| Fragmento para leer |
────────────────

En general, obtenemos dichos
beneficios como fruto de la capacidad de adaptación de nuestro organismo, es
decir, poco a poco, y esto hace que muchas veces no seamos conscientes de ello.
Podemos destacar:
Musculares: se mejora la
gestión de la energía, es decir aumenta la eficiencia muscular.
El entrenamiento muscular permite
movilizar las reservas en forma de grasa
como principal fuente de energía, reservando los azúcares para cuando sean
necesarios. Además, como resultado de la adaptación al trabajo aumenta el
grosor (no el número) de fibras musculares, lo que se traduce en un aumento de
tono y fuerza.
La propia movilidad aumenta la
agilidad y elasticidad de los grupos musculares.
Cardiorrespiratorios: En nuestro deporte quedan bien
patentes estos beneficios.
Aumenta la capacidad pulmonar y se mejora el intercambio
gaseoso, además de existir una evidente mejora de la función cardiaca,
aumentando la capacidad de respuesta del corazón ante situaciones de demanda.
Sobre la tensión arterial, pues se regula. Además de la
interesantísima ganancia de elasticidad
y tonicidad de arterias y venas. Se previene la aparición de la temida placa
de ateroma.

────────────────

| Datos de entrada |

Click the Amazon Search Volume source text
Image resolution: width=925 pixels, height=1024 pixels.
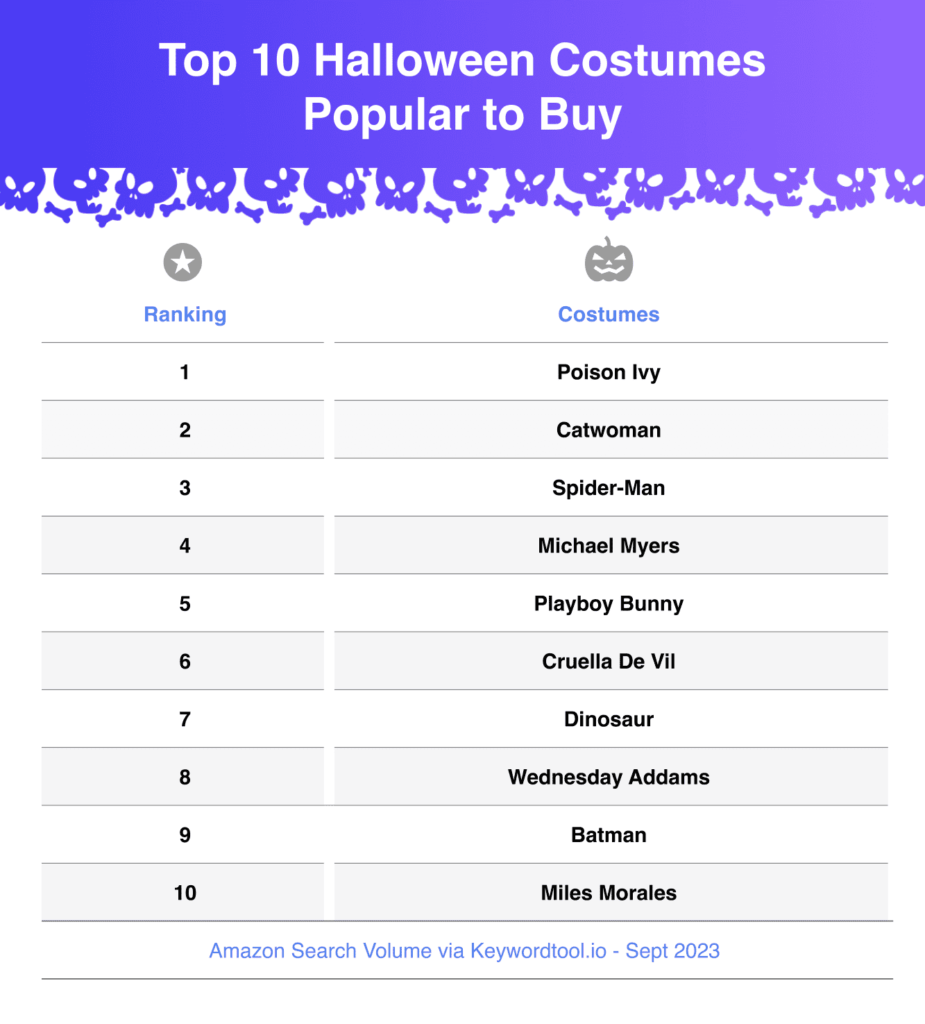[464, 951]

────────────────

| Consigna 1 |
Según el fragmento sobre los beneficios del ejercicio, explica en una o dos oraciones por qué muchas veces no somos conscientes de esos beneficios.
| Consigna 2 |
Indica si cada afirmación concuerda con el fragmento sobre los beneficios del ejercicio; responde sí o no y cita textualmente las palabras que lo deciden. (a) El entrenamiento muscular aumenta el número de fibras musculares. (b) El entrenamiento muscular permite usar la grasa como principal fuente de energía. (c) El ejercicio eleva la tensión arterial.

| Respuesta 1 |
No somos conscientes de ellos porque los obtenemos como fruto de la capacidad de adaptación de nuestro organismo, es decir, poco a poco.

| Respuesta 2 |
(a) No: "aumenta el grosor (no el número) de fibras musculares".
(b) Sí: "movilizar las reservas en forma de grasa como principal fuente de energía".
(c) No: "Sobre la tensión arterial, pues se regula."